Sobre sinfonías en prosa y otras sinestesias: Parte I

Cuando mi padre murió, de un cáncer que le reclamaba el estómago mientras aún precisaba de él, yo tenía cinco años. Puesto que el tema de mi padre se convirtió rápidamente en un tabú familiar, aprendí desde temprana edad a hacer boxeos de sombra con la ausencia, el vacío. Pero esta entrada no se trata precisamente de mi padre, sino de una cosa preciosa que dejó atrás al momento de su desaparición: su acervo de música clásica en acetatos. Aunque empecé a tomar clases de piano desde los nueve años, mi oreja tardó unos tres a cuatro años más, hasta los turbulentos años de la secundaria, a abrirse a la riqueza que aguardaba, empolvándose, al lado del tocadiscos en nuestra sala. Mi padre había tenido una subscripción a una organización llamada “The Musical Heritage Society”, que le enviaba discos en el correo: de esos recuerdo particularmente el disco de los Concertos para Piano #21 y #25 de Mozart, qué puse vez tras vez tras vez en aquel tocadiscos. Y luego puse las manos en el tesoro pincipal: la Colección del Bicentenio de Beethoven que Deutsche Grammophon había sacado en 1970 para festejar los doscientos años de su natalicio. Cuatro cajas que contenían todas las sinfonías, todas las oberturas, todos los conciertos para piano, todas las sonatas. Mi atención se centró en la caja de las sinfonías: en poco tiempo, me adueñé de las nueve, aprendiéndolos movimiento por movimiento.

Mozart Musical HeritageBeethoven

Entre los otros discos que provenían de The Musical Heritage Society, había uno que otro de Johannes Brahms (su Concerto para Violín, creo), pero no les hice mucho caso. Las pocas veces que los escuchaba, me parecían túrgidos y tediosos, nada como los fuegos artificales que emanaban de la Eroica, la Quinta, la Séptima y el movimiento coral de la Novena, ¡por dios!. Con el tiempo, el desagrado que sentía por Brahms se convirtió en un tema perenne de discusión con mi maestra de piano, que era un fan del hamburguense. “Brahms es el músico de los músicos,” me decía. Para mí, eso constituía un flaco pretexto para componer música aburrida. Y volvía a martillar -y a martirizar- el teclado con la Sonata Waldstein.

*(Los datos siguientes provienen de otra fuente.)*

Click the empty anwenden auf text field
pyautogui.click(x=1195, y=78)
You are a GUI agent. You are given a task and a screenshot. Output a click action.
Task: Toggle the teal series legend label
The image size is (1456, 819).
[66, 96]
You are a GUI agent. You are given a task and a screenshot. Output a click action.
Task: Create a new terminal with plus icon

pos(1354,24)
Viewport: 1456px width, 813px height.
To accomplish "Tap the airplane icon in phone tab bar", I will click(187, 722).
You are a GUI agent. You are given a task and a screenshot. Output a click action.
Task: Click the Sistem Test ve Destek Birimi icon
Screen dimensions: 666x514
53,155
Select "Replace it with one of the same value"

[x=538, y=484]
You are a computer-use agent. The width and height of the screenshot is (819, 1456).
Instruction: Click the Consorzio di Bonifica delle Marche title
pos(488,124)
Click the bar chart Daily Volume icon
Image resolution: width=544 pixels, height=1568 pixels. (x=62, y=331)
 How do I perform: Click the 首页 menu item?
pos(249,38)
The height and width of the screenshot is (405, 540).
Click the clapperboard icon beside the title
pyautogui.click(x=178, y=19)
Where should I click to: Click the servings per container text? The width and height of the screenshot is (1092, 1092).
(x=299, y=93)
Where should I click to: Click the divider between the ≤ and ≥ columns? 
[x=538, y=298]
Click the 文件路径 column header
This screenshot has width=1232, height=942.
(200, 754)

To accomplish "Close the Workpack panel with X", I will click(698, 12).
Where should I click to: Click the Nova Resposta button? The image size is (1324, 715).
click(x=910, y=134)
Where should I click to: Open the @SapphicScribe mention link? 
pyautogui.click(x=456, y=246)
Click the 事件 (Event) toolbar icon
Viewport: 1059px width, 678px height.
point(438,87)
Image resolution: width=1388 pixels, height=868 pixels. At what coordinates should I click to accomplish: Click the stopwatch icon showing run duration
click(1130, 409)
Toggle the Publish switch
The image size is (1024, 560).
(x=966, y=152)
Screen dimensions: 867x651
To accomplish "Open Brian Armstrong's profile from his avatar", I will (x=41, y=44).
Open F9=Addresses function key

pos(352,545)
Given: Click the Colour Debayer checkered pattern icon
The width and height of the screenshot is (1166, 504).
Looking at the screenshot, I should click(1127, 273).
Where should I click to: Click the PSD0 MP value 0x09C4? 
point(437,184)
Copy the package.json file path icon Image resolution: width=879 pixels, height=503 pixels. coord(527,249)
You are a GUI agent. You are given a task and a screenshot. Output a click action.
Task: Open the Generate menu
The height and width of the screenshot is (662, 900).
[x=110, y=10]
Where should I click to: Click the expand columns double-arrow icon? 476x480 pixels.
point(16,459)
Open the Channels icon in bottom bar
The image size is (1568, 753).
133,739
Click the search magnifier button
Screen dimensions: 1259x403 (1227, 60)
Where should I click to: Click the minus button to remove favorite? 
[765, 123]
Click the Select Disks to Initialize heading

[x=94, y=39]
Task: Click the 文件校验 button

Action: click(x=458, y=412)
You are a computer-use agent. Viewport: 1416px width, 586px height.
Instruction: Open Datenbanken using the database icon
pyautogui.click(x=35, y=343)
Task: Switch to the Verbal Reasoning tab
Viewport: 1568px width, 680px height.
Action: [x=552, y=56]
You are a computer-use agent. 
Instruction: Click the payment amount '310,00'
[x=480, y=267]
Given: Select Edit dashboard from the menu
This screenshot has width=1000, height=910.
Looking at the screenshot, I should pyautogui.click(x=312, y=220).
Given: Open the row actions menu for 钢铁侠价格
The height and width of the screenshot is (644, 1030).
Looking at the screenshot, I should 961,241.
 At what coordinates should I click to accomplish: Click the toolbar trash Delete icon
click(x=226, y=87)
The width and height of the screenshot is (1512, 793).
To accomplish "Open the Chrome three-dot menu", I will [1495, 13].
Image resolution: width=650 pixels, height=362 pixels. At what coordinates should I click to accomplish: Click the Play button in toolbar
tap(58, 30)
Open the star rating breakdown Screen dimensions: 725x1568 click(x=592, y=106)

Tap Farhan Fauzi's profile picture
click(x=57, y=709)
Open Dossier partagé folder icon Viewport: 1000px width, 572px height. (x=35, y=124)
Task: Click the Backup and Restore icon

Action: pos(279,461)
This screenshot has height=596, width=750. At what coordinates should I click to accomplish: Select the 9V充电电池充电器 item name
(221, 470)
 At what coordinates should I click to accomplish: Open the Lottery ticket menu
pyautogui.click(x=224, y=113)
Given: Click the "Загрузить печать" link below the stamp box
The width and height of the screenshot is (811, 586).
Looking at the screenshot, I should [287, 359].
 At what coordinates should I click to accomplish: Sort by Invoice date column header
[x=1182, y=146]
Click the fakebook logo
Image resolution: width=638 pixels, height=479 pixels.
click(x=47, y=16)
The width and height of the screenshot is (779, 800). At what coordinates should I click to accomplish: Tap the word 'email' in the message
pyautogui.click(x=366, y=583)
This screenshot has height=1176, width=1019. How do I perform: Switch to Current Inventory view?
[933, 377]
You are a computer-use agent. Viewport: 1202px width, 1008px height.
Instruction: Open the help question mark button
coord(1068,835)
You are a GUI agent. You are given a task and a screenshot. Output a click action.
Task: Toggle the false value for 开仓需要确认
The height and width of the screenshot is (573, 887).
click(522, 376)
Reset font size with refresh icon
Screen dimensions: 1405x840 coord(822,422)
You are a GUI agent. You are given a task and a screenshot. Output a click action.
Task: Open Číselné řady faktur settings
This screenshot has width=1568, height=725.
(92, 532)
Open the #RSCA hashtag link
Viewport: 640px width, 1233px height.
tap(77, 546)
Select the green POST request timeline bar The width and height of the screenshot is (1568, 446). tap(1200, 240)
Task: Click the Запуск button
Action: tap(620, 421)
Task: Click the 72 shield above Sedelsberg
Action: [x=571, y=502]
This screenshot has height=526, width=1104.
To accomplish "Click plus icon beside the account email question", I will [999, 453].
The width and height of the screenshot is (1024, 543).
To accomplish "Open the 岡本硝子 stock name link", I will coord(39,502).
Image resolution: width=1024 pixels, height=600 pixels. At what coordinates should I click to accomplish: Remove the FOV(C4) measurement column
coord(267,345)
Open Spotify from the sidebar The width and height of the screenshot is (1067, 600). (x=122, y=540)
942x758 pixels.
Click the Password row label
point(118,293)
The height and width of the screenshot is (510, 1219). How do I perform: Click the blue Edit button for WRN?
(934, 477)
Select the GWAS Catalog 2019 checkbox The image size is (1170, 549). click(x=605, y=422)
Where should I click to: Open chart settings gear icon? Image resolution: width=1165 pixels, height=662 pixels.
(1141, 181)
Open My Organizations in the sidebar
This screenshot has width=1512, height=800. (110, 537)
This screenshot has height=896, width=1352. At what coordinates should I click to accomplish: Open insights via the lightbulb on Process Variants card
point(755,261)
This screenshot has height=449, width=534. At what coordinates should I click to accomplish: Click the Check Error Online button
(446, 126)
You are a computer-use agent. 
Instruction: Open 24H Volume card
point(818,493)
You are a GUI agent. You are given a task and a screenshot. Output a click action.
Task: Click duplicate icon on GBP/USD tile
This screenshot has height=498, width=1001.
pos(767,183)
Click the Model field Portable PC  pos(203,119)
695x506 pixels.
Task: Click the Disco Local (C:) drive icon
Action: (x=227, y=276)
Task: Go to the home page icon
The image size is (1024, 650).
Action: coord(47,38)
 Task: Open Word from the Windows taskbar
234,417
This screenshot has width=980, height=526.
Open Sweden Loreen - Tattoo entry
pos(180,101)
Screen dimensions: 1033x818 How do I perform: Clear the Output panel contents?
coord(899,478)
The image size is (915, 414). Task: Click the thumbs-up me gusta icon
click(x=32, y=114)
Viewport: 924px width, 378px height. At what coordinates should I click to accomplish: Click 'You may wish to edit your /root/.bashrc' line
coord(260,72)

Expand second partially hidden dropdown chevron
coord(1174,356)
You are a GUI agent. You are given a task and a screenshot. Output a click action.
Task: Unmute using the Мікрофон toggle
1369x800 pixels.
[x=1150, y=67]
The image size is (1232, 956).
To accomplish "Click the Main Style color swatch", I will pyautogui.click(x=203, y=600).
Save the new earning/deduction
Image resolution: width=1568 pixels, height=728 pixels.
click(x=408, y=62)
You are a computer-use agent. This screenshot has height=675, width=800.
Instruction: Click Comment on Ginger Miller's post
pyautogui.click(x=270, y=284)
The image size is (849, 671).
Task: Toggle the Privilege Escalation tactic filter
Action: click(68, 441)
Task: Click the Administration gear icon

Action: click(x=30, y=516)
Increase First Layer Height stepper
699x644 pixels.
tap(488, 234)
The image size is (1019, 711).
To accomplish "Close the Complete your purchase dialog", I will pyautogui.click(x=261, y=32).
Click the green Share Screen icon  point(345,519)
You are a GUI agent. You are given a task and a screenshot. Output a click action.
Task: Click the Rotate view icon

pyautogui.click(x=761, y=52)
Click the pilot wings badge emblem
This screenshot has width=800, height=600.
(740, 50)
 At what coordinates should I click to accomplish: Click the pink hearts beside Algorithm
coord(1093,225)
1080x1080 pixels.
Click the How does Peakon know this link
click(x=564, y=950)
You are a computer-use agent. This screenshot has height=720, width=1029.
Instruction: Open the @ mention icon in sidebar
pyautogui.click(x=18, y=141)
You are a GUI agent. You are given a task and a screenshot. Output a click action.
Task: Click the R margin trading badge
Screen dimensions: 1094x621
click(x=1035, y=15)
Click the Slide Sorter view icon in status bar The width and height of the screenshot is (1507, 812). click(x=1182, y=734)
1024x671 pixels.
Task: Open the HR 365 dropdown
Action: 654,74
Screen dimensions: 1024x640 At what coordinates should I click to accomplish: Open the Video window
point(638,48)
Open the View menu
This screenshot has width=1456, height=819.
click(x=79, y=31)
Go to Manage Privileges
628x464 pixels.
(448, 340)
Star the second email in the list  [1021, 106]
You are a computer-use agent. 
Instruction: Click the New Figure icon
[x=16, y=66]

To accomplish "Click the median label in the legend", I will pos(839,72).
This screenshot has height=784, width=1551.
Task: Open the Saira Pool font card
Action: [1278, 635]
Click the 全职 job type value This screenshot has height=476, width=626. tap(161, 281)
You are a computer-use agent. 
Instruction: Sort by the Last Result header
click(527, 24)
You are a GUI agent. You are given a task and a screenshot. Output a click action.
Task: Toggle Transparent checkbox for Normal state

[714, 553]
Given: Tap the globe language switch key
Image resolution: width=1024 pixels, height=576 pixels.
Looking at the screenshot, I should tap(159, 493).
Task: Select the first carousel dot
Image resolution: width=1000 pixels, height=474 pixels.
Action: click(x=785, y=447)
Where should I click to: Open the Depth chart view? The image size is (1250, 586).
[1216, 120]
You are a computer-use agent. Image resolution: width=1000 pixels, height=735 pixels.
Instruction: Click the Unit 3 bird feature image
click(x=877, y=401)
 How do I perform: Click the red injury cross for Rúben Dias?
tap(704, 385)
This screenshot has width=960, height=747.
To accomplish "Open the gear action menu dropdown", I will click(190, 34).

Casí terminé estudiando música. En esa misma época, mi maestra de piano notó que tenía una afición, o por lo menos un vivo interés, en la composición musical, y me mandó con un maestro compositor. Pero mi interés no demostró estar a la altura de los ejercicios de contrapunto que el maestro me ponía y, después de varios desalentadores meses, dejé de ir con él. Unos tres años después, cuando ya estaba en mi penúltimo año de preparatoria, mi maestra de piano llamó a mi madre para decirle que, puesto que ya no sacaba mucho provecho de mis clases de piano, era mejor suspenderlas. Lloré, pero sabía al fondo que tenía razón. Mi vena musical parecía haberse secado. En lugar de la música, estudié ciencias políticas. Al terminar la carrera, me puse a escribir.

Pero sucedió algo extraño: durante este periodo de relativa latencia musical, volví a encontrarme con la música de Brahms. Y por eso tengo que agradecer a mi amigo Dan Chase, quien sí estudió la carrera de música y se convirtió en maestro de música en mi estado natal de Connecticut. Una noche durante las vacaciones de verano, de regreso a mi pueblo desde la universidad, estaba en casa de Dan charlando sobre la música con él y otro amigo más. En algún momento, el anfitrión nos dijo, con el debido sentido de dramatismo: “Hay muchas melodías en el mundo. ¡Cuántas hay, y cuántas más con cada minuto! Pero ahora, caballeros, les voy a mostrar una melodía perfecta.” Sacando de su estuche la Sinfonía #1 del maestro, adelantó el disco al cuarto movimiento, precisamente a este momento. Y me quedé embelesado. Esta noche, en medio de la época cínica y consumista que era la década de los ’90 estadounidense, descubrí algo que resonó en mí como algo puro, noble, cálido y, a la vez, modesto. Tanto fue la impresión que me causó que, a partir de esa noche, empezó una obsesión que duraría bien veinte años, hasta llegar al libro que voy terminando en estos días: mi propia primera sinfonía… en prosa.